Ich mach dir am WE mal ein paar Aufnahmen von meiner HD Rohr Lösung.

Gruß Nori


----------



## Blue2002 (18. Apr. 2013)

*AW: Erdkabel verlegen und Strom für Pumpen*



Nori schrieb:


> Ich bin mir nicht sicher, ob eine Funksteckdose dann noch via Funk gesteuert werden kann, wenn das Teil in der Box sitzt.



Naja, oder auch eine Zeitschaltuhr ..... 

.... bin gespannt auf Deine Fotos, danke schonmal


----------



## lollo (18. Apr. 2013)

*AW: Erdkabel verlegen und Strom für Pumpen*



Bachlauf Nord schrieb:


> will ein Erdkabel in den Garten legen,



Hallo,

ich hoffe du meinst wirklich ein Kabel, und nicht irgend eine Leitung, die nicht VDE zugelassen ist. Denn nur ein Kabel (Beisp. NYY) ist für die Verlegung im Erdreich zugelassen und geeignet.

Bedenke auch, bei deinen Steckdosen den Mindestabstand von mindestens 2 m zum Teich einzuhalten.


----------



## lollo (18. Apr. 2013)

*AW: Erdkabel verlegen und Strom für Pumpen*



Blue2002 schrieb:


> Nach dem letztjährigen Überspannungsschaden ist mir das jetzt aber zu unsicher und ich würde gerne eine wasserdichte Abdeckung anbringen



Hallo,

ich denke du meinst eine Schutzkontaktsteckdose für den Außenbereich, diese sollte mindestens nach der Schutzart IP 44 ausgelegt sein, darauf solltest du beim Kauf achten.
Wasserdicht wird eine Steckdose nie sein, den sie besitzt immer ein Ablaufloch für Kondenswasser.
Schutzarten klick hier


----------



## koifischfan (18. Apr. 2013)

*AW: Erdkabel verlegen und Strom für Pumpen*



> Watt = Volt mal Ampere, so lautet die Physik . Nehme ich eine 20 A Sicherung
> ergibt sich  ergäbe das 20x220  -> 4400 Watt also nix mit 3000.


Gut aufgepaßt. Du bist also auch vom Fach?
Eine Schukosteckdose wird niemals mit 20A abgesichert. Darum, 16 x 230 = ca 3000.

- BEREITGESTELLTES MATERIAL
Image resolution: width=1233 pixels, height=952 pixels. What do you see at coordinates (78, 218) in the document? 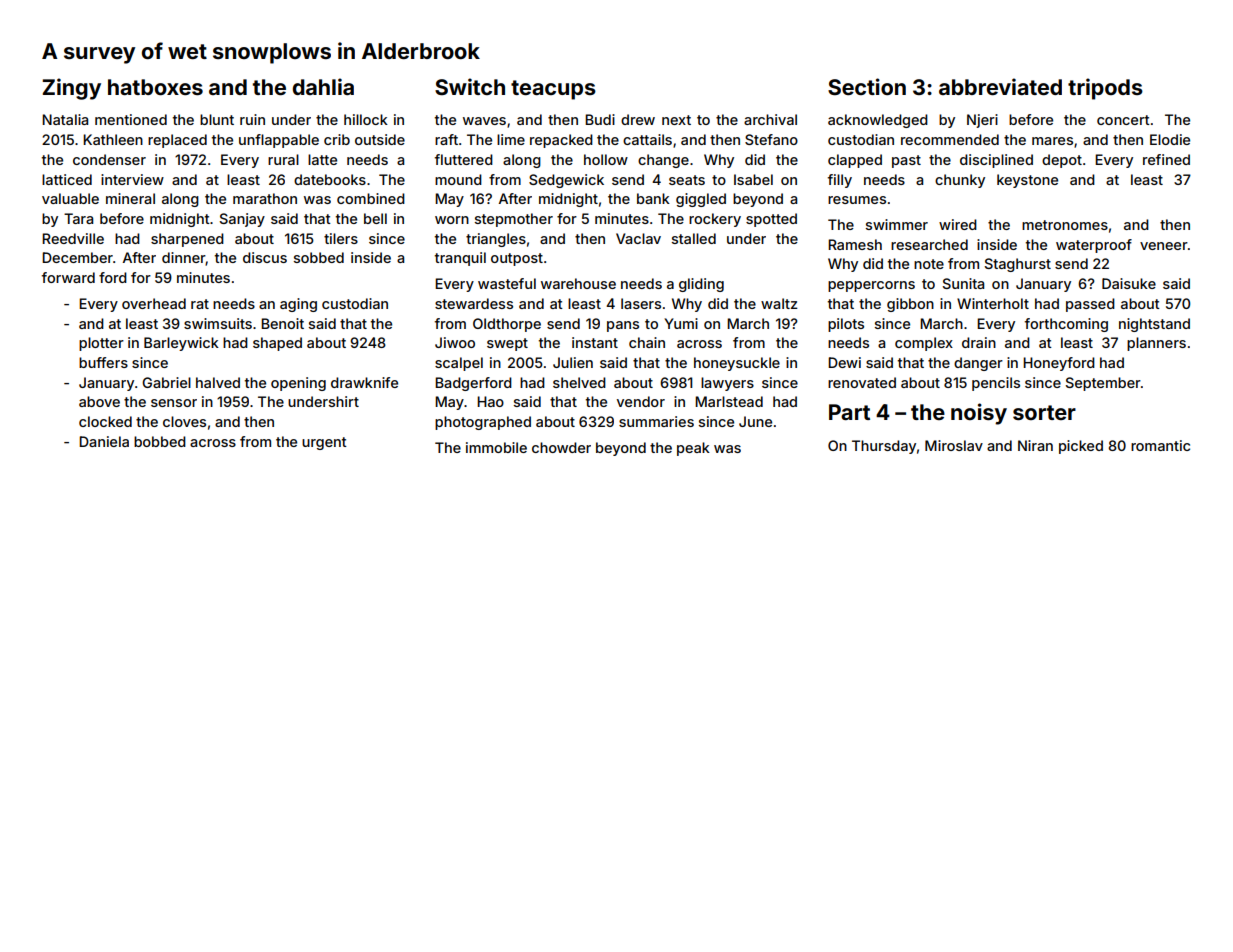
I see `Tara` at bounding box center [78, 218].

- ARBEITSAUFTRAG
Schreib die Forumsdiskussion über Erdkabel und Strom für Pumpen im Anschluss an ihren letzten Satz weiter.

- ERWARTETE ANTWORT
> Denn nur ein Kabel (Beisp. NYY) ist für die Verlegung im Erdreich zugelassen und geeignet.


Richtig. Wird der Bereich über dem Kabel befahren, muß 80cm tief verlegt werden, ansonsten reichen 60cm. Soweit die Vorschrift. 

Wem das NYY zu teuer ist, kann auch die hellgraue NYM-Leitung nehmen. Allerdings ist diese in einem Schutzrohr zu verlegen. Z.B. diese Riffelrohr oder 40er HT. Hat den Vorteil, es können Leitungen nachgezogen werden.

@oliver


> Ich habe ein fünfpoliges Kabel verlegt. Zwei brauche ich für die Pumpe und dann habe ich immer noch die anderen drei als Rest. Dann kannst du einen dünnen Kabelschlauch verwenden. Bei mir sind es 30 m, die entlang vom Teichrand eingegraben wurden.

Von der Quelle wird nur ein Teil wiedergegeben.